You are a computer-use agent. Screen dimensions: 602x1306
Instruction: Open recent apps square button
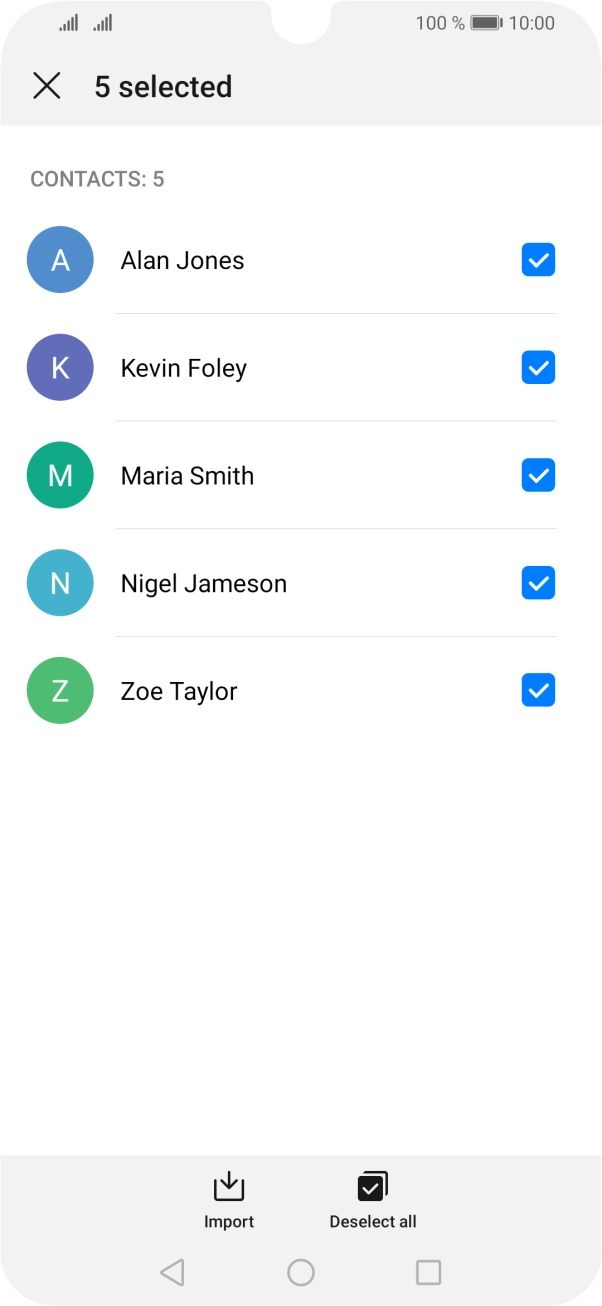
★ ★ ★
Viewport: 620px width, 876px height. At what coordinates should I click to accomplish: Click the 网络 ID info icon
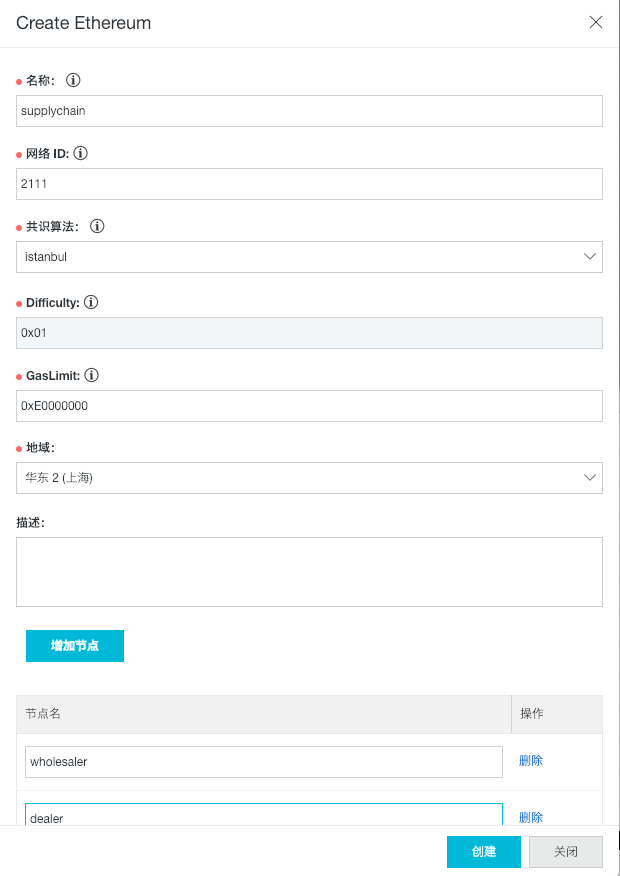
★ ★ ★
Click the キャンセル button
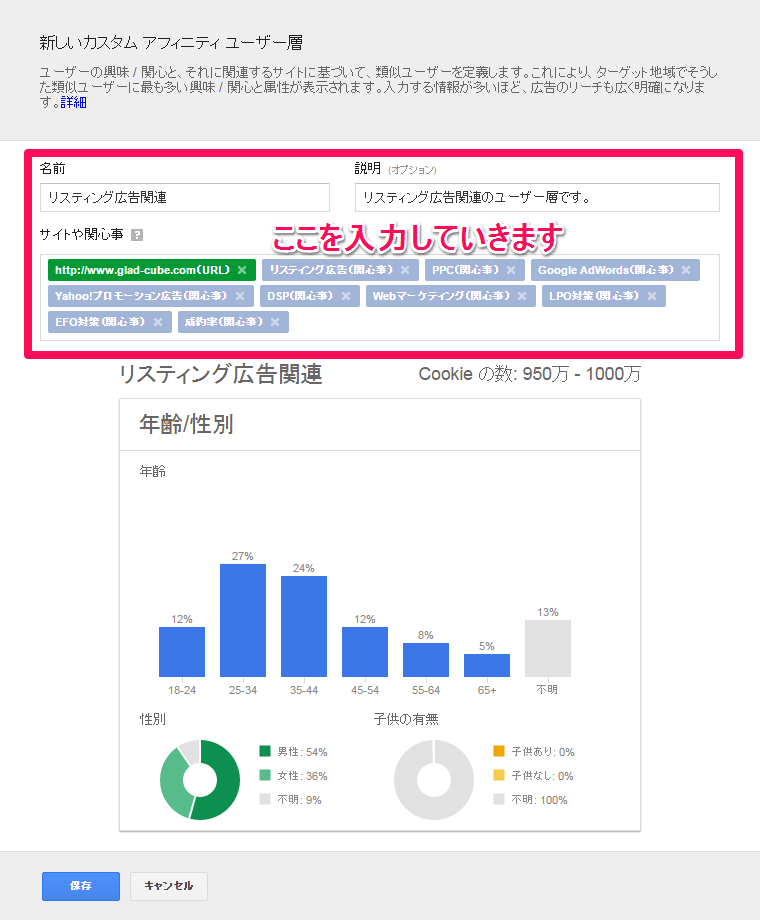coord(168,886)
★ ★ ★
-- Exercise prompt --
Working from the data above, extract solely the lines from the one containing "You are a computer-use" through the one containing "Instruction: Open recent apps square button", exactly as they appear, both included.

-- Solved problem --
You are a computer-use agent. Screen dimensions: 602x1306
Instruction: Open recent apps square button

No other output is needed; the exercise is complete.